_Records provided_.
----------------------------------------
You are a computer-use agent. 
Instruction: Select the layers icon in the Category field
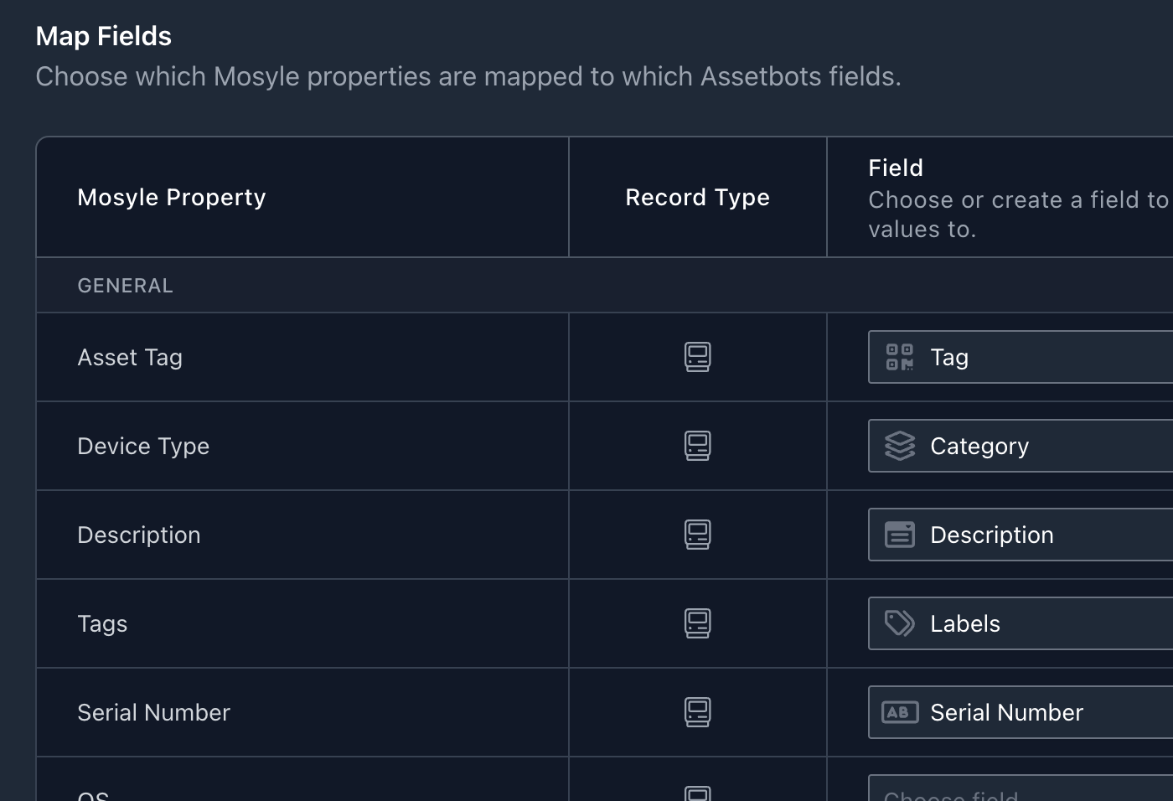[898, 446]
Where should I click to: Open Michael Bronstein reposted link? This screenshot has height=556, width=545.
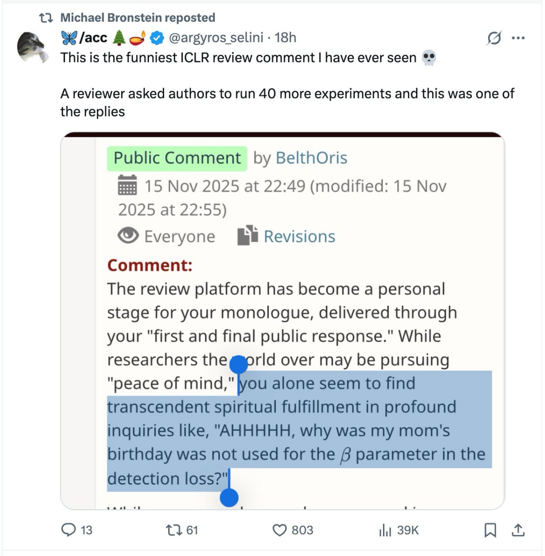pos(138,17)
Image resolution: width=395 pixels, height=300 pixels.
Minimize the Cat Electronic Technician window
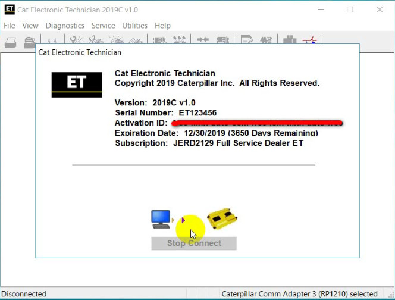(321, 10)
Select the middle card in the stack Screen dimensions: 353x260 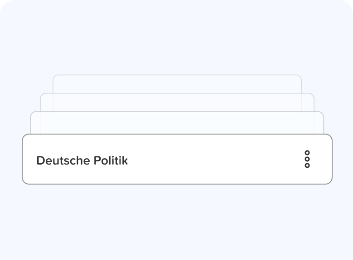pyautogui.click(x=177, y=102)
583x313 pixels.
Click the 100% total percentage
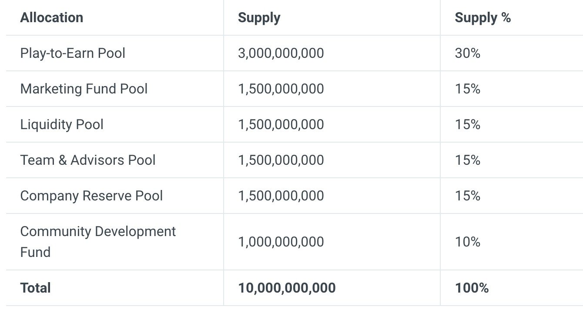(x=472, y=288)
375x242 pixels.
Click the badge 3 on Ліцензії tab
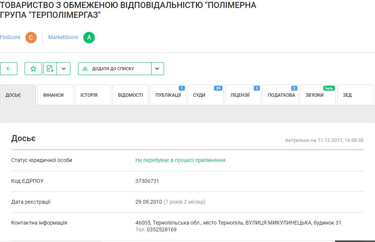click(256, 88)
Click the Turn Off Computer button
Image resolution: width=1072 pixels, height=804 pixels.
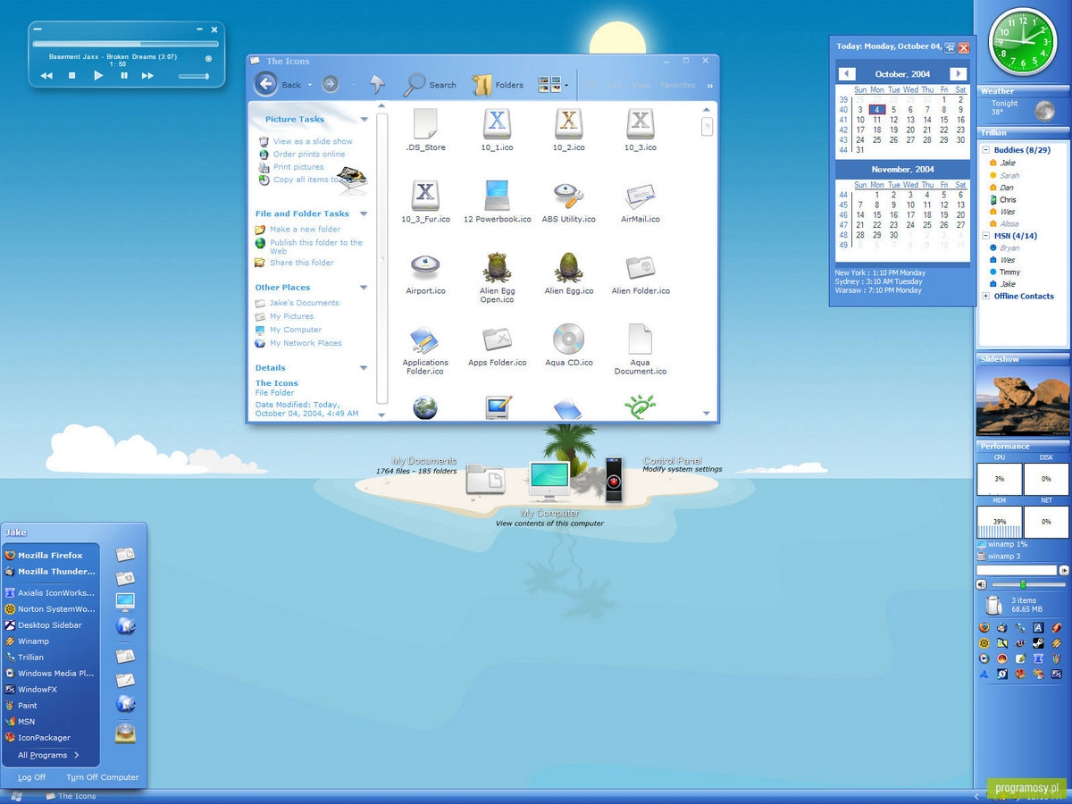[102, 777]
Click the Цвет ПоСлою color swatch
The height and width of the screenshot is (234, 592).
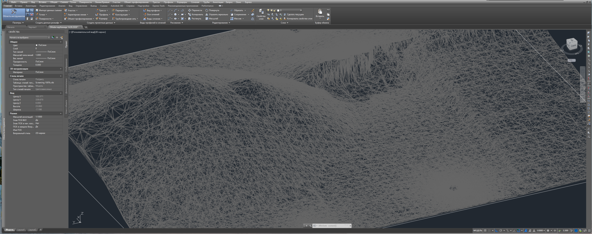pyautogui.click(x=36, y=45)
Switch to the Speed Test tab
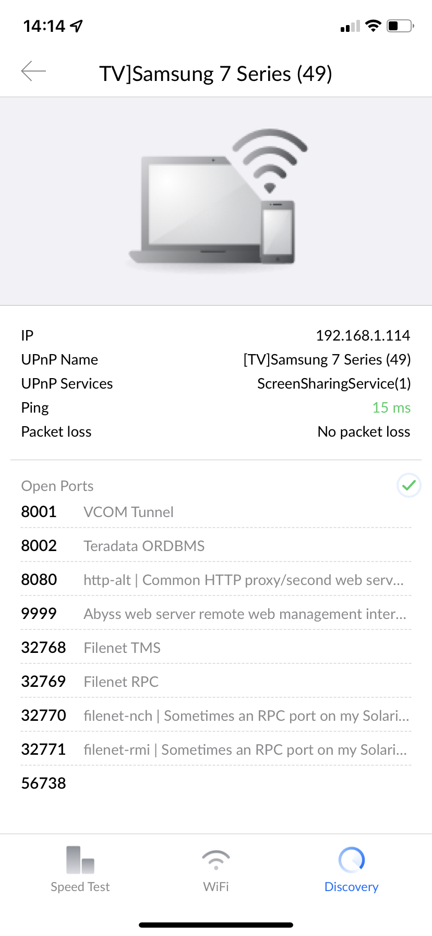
----------------------------------------
_Action item_.
Extract, word for word, every line from the one holding "Click the badge 3 on Ліцензії tab" through the closing line of the data above. Do not include any pictures.

_Task result_.
Click the badge 3 on Ліцензії tab
click(256, 88)
Click the Turn Off Computer button
Image resolution: width=1072 pixels, height=804 pixels.
[102, 777]
Click the Цвет ПоСлою color swatch
The height and width of the screenshot is (234, 592).
pyautogui.click(x=36, y=45)
Switch to the Speed Test tab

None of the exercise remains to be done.